• _Task to carry out_: From the entries that follow, reproduce exactly and only the lines from the line with "Warranty (50, 2070)" to the line with "Ars Medici (106, 2314)", endpoints included.
(Task input Opens)
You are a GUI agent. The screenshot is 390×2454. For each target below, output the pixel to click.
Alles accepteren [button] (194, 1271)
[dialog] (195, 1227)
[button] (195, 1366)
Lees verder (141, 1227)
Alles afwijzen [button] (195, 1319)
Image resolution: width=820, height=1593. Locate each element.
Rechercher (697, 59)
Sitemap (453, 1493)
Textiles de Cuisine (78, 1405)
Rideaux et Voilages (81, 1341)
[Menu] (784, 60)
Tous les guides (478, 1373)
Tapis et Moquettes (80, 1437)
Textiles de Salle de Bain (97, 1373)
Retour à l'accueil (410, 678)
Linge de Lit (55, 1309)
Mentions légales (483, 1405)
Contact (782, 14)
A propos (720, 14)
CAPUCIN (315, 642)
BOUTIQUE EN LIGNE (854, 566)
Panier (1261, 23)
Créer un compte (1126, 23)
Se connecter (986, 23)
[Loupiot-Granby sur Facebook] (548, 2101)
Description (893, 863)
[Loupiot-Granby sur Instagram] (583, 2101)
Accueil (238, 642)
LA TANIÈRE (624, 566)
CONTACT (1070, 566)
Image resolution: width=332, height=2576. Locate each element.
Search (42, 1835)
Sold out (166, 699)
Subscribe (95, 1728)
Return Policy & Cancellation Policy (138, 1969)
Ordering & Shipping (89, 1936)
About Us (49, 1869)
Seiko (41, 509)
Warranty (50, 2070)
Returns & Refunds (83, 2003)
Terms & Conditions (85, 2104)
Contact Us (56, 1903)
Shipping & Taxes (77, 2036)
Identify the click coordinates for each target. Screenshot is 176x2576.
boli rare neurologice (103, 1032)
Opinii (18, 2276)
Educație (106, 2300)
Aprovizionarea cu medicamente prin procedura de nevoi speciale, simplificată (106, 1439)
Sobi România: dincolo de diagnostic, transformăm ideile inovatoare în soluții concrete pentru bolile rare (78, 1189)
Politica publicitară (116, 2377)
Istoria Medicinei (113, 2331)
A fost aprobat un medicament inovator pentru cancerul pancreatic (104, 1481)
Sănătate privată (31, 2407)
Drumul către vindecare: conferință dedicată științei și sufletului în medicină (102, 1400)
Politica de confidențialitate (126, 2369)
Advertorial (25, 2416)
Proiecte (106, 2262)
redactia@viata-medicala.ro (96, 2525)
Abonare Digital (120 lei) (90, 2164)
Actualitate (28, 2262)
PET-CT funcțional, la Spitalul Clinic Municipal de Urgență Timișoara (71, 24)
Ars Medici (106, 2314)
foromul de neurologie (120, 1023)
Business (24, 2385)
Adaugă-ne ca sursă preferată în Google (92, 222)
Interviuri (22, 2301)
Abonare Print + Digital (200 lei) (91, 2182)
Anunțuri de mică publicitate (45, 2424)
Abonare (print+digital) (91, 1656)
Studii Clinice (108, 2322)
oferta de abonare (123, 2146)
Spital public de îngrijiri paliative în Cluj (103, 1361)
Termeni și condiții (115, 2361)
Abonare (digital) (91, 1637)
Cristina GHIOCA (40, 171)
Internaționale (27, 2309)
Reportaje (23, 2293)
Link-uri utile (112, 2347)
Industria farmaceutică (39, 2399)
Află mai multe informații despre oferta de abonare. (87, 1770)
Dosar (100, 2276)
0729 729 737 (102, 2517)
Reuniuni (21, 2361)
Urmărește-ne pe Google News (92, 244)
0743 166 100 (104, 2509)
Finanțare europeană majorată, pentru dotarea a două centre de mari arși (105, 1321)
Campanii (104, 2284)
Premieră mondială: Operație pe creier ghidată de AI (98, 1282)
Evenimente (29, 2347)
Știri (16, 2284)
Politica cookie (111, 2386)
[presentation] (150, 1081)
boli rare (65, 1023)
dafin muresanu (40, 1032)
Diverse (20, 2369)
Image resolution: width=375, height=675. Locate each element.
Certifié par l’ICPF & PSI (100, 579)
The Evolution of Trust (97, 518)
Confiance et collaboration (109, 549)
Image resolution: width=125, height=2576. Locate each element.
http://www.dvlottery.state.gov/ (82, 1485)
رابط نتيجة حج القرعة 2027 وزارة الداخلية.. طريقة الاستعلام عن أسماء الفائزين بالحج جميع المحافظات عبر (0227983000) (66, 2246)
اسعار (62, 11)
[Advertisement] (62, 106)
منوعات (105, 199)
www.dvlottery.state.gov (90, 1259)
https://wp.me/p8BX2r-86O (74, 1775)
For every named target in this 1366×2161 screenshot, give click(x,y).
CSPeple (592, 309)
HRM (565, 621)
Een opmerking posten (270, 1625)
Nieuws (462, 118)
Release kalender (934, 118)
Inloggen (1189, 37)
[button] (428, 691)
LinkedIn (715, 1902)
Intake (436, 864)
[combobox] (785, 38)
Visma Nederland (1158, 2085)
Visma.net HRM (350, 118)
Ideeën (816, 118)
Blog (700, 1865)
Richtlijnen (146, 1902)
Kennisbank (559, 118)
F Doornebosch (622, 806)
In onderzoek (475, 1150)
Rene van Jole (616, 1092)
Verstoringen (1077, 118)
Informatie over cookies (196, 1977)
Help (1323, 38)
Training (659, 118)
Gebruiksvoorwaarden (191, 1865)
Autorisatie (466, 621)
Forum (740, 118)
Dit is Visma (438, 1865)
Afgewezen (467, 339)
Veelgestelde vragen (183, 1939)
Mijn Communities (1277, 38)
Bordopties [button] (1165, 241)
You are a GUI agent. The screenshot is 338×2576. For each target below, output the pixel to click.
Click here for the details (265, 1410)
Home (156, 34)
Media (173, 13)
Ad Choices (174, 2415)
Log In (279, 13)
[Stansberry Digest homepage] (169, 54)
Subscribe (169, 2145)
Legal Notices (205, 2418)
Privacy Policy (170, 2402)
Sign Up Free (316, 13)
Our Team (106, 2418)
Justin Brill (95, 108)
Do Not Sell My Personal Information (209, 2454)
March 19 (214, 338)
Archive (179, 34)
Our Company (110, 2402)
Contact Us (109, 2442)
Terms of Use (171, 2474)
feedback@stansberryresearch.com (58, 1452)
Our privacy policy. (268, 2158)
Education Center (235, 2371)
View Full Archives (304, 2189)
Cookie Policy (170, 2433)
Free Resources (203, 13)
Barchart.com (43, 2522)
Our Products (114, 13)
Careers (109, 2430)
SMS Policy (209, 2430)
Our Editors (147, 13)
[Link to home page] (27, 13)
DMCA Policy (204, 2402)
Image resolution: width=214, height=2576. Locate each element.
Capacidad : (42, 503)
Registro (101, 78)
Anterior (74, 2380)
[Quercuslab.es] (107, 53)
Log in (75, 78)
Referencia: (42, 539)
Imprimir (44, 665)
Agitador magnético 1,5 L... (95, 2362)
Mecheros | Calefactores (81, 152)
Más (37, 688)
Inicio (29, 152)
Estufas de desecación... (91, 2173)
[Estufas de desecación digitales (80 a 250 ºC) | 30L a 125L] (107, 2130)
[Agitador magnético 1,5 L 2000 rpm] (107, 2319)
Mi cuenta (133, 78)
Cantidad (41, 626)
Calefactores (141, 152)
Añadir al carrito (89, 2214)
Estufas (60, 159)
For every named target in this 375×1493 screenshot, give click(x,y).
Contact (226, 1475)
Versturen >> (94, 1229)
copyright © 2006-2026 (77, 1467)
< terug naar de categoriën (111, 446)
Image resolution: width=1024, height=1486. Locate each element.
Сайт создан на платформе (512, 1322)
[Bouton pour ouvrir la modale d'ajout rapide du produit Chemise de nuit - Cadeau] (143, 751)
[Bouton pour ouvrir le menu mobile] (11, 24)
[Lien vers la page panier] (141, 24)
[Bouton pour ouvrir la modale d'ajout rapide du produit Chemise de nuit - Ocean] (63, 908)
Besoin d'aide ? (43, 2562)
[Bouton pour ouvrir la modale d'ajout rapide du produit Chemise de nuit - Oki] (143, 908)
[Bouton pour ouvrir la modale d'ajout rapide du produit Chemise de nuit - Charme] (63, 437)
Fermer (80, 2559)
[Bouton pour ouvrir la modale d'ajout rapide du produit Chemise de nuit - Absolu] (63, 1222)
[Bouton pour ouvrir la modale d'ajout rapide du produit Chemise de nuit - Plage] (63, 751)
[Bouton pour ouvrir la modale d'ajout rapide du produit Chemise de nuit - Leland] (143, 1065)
(Task input Closes)
• _Solution for this task_:
Warranty (50, 2070)
Returns & Refunds (83, 2003)
Terms & Conditions (85, 2104)
Contact Us (56, 1903)
Shipping & Taxes (77, 2036)
Identify the click coordinates for each target. Screenshot is 176x2576.
boli rare neurologice (103, 1032)
Opinii (18, 2276)
Educație (106, 2300)
Aprovizionarea cu medicamente prin procedura de nevoi speciale, simplificată (106, 1439)
Sobi România: dincolo de diagnostic, transformăm ideile inovatoare în soluții concrete pentru bolile rare (78, 1189)
Politica publicitară (116, 2377)
Istoria Medicinei (113, 2331)
A fost aprobat un medicament inovator pentru cancerul pancreatic (104, 1481)
Sănătate privată (31, 2407)
Drumul către vindecare: conferință dedicată științei și sufletului în medicină (102, 1400)
Politica de confidențialitate (126, 2369)
Advertorial (25, 2416)
Proiecte (106, 2262)
redactia@viata-medicala.ro (96, 2525)
Abonare Digital (120 lei) (90, 2164)
Actualitate (28, 2262)
PET-CT funcțional, la Spitalul Clinic Municipal de Urgență Timișoara (71, 24)
Ars Medici (106, 2314)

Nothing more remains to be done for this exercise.